Es waren sechs Monate. Die Zeit mir ihr müsste Präsens sein, denn wo immer ich
bin, bin ich bei ihr. Die herbstlichen Sonnenstrahlen kitzeln mein Kinn, sie sind
die letzten in diesem Jahr und auch die traurigsten.
Ich rauche. Mehr, als jemals zu vor. Ich schaue den Eichenbaum in unserem Garten an
und schaue durch ihn hindurch, als ob dahinter irgendwo die Hoffnung läge, die
ich verloren habe. Ich bin Deist. Aber irgendwie bekomme ich das Gefühl nicht los, dass Gott keine Lust mehr hat und die meiste Zeit schläft oder mit dem Satan Strip- Poker spielt.
Der Baum sagt nichts, vielleicht ist er traurig, oder er will mir seine
Geschichte nicht erzählen.
Diese unglaubliche Leere in meinem Kopf, ich kann meine Augen nicht mehr öffnen,
glaube, nicht mehr atmen zu können, alles dreht sich...
Alles endet mit der Frage: warum? Die wahre Antwort darauf gibt es nicht und
Ihr solltet wissen, dass es kein Happy- End im richtigen Leben gibt. Es wäre falsch, konstruiert
und unrealistisch.

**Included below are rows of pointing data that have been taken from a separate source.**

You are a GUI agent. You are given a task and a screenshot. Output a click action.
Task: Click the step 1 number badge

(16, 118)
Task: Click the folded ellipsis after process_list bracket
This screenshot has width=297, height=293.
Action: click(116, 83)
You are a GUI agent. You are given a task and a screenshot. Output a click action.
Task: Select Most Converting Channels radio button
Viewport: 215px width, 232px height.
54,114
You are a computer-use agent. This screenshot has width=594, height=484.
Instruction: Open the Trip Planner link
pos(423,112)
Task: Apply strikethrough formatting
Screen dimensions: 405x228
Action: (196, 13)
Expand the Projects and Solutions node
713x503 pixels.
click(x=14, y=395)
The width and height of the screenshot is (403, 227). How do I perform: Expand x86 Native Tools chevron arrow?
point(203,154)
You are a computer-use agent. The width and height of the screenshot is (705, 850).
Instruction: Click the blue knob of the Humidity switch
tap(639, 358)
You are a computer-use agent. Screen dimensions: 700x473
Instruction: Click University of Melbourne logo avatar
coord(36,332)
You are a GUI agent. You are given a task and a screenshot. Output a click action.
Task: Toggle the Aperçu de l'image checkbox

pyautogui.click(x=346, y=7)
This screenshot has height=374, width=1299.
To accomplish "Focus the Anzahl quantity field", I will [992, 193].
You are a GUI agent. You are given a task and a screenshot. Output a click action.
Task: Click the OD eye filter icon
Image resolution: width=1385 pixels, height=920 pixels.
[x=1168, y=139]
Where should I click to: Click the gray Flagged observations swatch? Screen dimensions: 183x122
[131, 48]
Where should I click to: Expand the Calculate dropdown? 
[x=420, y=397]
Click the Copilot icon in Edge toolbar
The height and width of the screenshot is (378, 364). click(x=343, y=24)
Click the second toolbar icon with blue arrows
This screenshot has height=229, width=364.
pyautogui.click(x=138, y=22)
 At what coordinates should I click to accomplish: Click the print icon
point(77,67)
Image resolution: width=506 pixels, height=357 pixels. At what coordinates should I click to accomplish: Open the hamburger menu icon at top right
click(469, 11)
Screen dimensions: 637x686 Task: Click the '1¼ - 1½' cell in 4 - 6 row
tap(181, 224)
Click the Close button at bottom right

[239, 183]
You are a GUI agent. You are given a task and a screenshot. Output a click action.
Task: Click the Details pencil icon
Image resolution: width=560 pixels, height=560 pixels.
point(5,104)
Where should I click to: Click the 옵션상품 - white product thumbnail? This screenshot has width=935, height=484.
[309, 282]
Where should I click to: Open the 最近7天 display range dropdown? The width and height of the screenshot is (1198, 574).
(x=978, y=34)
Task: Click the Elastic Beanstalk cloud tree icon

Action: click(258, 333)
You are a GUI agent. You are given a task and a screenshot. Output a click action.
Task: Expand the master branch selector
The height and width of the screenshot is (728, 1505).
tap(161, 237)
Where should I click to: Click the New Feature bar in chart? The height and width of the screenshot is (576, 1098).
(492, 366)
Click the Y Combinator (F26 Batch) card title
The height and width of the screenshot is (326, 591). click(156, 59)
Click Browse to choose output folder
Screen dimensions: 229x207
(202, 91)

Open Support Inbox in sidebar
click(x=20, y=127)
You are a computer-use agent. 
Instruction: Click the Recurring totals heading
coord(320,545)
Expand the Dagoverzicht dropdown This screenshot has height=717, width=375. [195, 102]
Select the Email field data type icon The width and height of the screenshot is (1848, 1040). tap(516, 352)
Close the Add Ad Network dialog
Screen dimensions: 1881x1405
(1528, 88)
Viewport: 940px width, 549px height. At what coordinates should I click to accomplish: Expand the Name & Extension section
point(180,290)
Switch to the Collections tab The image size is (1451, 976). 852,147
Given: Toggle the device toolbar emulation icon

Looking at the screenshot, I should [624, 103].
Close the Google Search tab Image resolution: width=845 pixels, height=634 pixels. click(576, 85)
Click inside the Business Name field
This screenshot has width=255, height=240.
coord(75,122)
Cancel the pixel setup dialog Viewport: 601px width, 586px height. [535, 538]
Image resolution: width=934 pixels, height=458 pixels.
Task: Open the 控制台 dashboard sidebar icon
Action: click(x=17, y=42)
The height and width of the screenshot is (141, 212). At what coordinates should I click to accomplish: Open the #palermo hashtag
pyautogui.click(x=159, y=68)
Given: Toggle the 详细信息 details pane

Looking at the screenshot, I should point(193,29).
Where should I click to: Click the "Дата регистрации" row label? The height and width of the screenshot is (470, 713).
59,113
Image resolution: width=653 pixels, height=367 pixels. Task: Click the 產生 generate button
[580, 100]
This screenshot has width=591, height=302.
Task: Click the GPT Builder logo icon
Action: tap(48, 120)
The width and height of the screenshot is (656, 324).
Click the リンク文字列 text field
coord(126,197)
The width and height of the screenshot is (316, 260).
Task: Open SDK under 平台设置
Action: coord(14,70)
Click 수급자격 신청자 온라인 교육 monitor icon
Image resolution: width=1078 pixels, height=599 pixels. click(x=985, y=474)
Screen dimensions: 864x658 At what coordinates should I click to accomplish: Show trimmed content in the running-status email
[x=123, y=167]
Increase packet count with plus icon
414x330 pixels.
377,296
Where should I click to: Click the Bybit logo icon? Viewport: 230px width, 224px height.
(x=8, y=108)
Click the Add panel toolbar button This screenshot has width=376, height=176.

Ich gehöre auf einmal nicht mehr zu denen, denen es egal ist, wohin
sie fahren, weil sie glücklich sind, sondern bin einer von denen, die ständig in die
Vergangenheit zurückblicken werden, weil sie dort irgendwo ihr Glück verloren haben.
Das Glück verloren zu haben schmerzt wesentlich mehr, als das Gefühl, Glück noch nicht
gefunden zu haben und ich frage mich, warum ich nicht einfach aufhöre, so
wie diese Geschichte, die irgendwo zu Ende geht und nicht mehr weiter.
Ihre Augen waren nicht mehr blau, sie hatten keinen Glanz. Man konnte fast meinen,
sie tauchte in einen grauen Nebel, analog zu ihrem Inneren, das sich barst und wand
und irgendwie nicht ausbrechen konnte. Sie fand eine Lösung, wie man aus der dämonischen
Unterwelt fliehen konnte. Und sie floh in die Überwelt. Mit ihren gebrochenen Flügeln.
Ob ich schuldig geworden bin, ihr gegenüber, ich weiß es nicht. Hätte ich helfen
können? Kann man einem Menschen helfen, der sich nicht fühlen kann. Einem,
der nicht mehr fühlen will. Eine Hochelfe war sie, gehüllt in ein unsichtbares Gewand, das
nur dazu gedient hat, besser fliegen zu können.
Am Ende, am Anfang, schon lang bevor wir uns kennen gelernt hatten, hatte sie
sich irgendwie verabschiedet. Sie war lustig, sie war spontan und immer ein wenig auf
der Überholspur, anscheinend aber nie sie selbst. Diese Traurigkeit, die sie durchtrank,
diese tiefe Traurigkeit habe ich selten bemerkt, oder verdrängt.
Sie wollte sich spüren und sie wollte fliegen. Nicht nur während eines Kusses, keine
Traumsequenz, keine blaue Taube, tätowiert auf dem linken Schulterblatt.
Tempus fugit. Ich wollte in ihren Armen sterben. Nun starb sie in den meinen.
Der Arzt erklärte mir kopfschüttelnd, dass es unerklärlich sei und die Überlebenschance
im Normalfall sehr hoch sei. Als ich den langen weißen Krankenhausgang entlang gegangen bin, habe ich ein Neugeborenes schreien gehört. Und ich habe gehofft, dass für jeden seiner Lungenflügel einer eines Engel flog.
Bedauernd muss ich feststellen, dass ich immer noch nicht weinen kann.
Ich stehe vor dem Hügel Erde, dem Blumenmeer und den verwehten Taschentüchern und
die Sonnenstrahlen kitzeln mich und sind wohlig warm.
Sie liegt unter einem großen Weidenbaum, eingebettet, wo es windgeschützt und schattig ist.
Eine blaue Rose säumt das provisorische Kreuz, das ihren Namen trägt und ich lege die meine
daneben und wünsche mir, wünsche mir, dass sie glücklich ist, da wo sie jetzt ist.